Rare disease drug developers and advocates are calling for clearer regulatory guidance from the U.S. Food and Drug Administration as the agency faces leadership changes, according to an April 2 webinar hosted by BioSpace.
The issue is significant because rare disease therapies often face unique challenges in clinical development, making predictable and flexible regulation crucial for companies seeking to bring new treatments to patients with unmet medical needs.
Rahul Gupta, President of GATC Health, said during the BioSpace webinar that it has "become more explicit that regulatory flexibility is appropriate, but not a waiver of rigor." He noted the challenge of translating FDA direction into "actual, predictable and operational guidance for sponsors." This comes as a coalition of advocates and executives sent a letter to President Donald Trump and other officials urging them "to restore regulatory clarity as it considers new leadership at the U.S. Food and Drug Administration’s Center for Biologics Evaluation and Research," according to reporting by Reuters.
Leadership transitions at the FDA have contributed to uncertainty. Vinay Prasad will depart his role as head of CBER at the end of April after a tenure marked by what some analysts described as increased stringency in rare disease drug approvals. Under Prasad's leadership, approval rates dropped; in 2025 CBER approved five orphan drugs but issued four complete response letters—meaning nearly half were rejected compared to about 10% in prior years. In contrast, CDER has approved several rare disease drugs this year.
Stacey Frisk, executive director of the Rare Disease Company Coalition (RDCC), said during the webinar that "the landscape is a bit mixed" regarding approvals. She emphasized that ongoing dialogue with regulators is vital: “We need to have the understanding that the expectation for a single perfect trial is going to be too high of a bar for many rare diseases.”

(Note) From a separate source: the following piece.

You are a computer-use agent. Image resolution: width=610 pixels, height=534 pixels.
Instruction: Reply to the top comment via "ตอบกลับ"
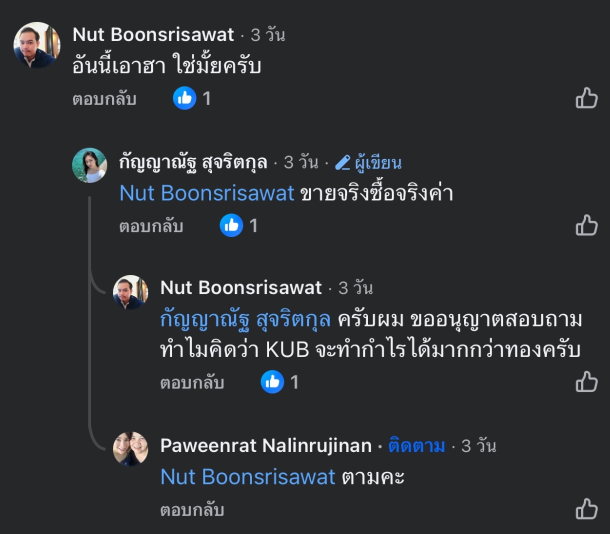[x=104, y=99]
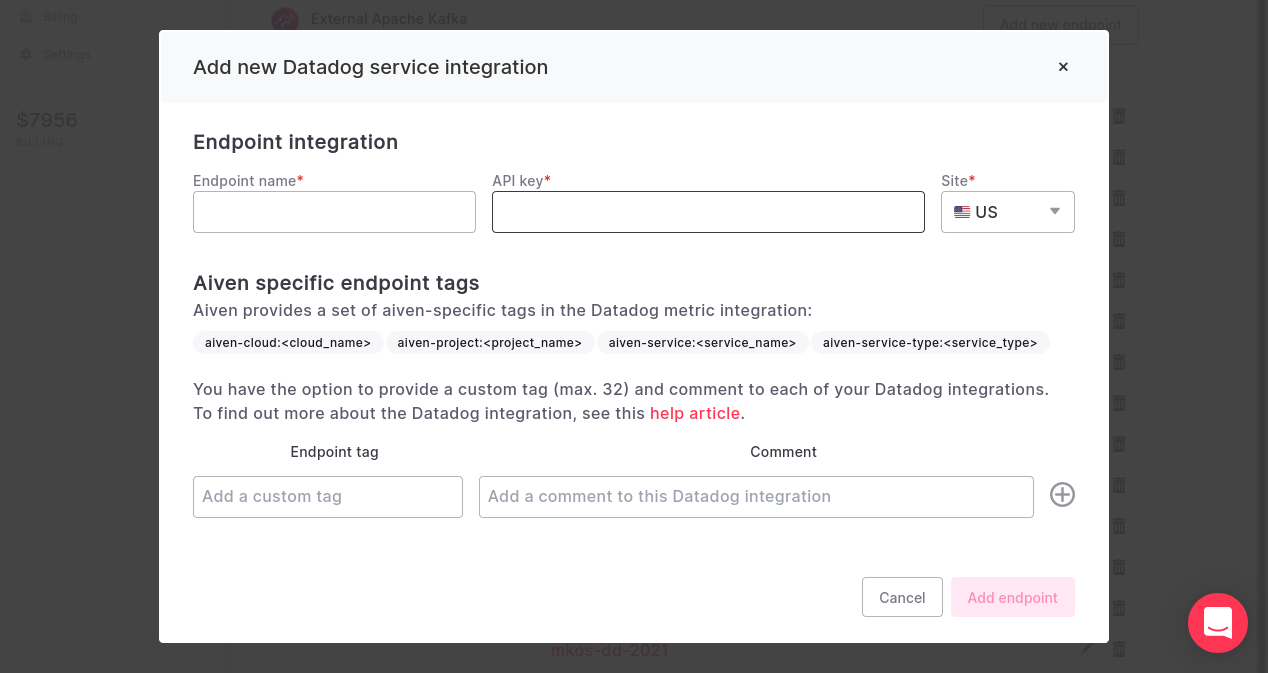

Recent policy shifts include allowing approval based on one pivotal trial instead of two—a move described by Matthew Winton from CervoMed as a “redefinition of rigor,” focusing on total evidence rather than just trials. Capricor CEO Linda Marbán advocated using external controls in trials: “Leadership is talking about history, real world evidence...that doesn’t seem to be translating down well into the review staff.”
Uncertainty at FDA has also affected investment; two-thirds of biotech companies surveyed by RDBI found it harder to raise capital recently. Marbán noted investment implications: “There’s huge investment implications in one versus two pivotal trials...we are very dependent on investors.” She concluded that requiring only one pivotal trial could energize investment if combined with rigorous evidence.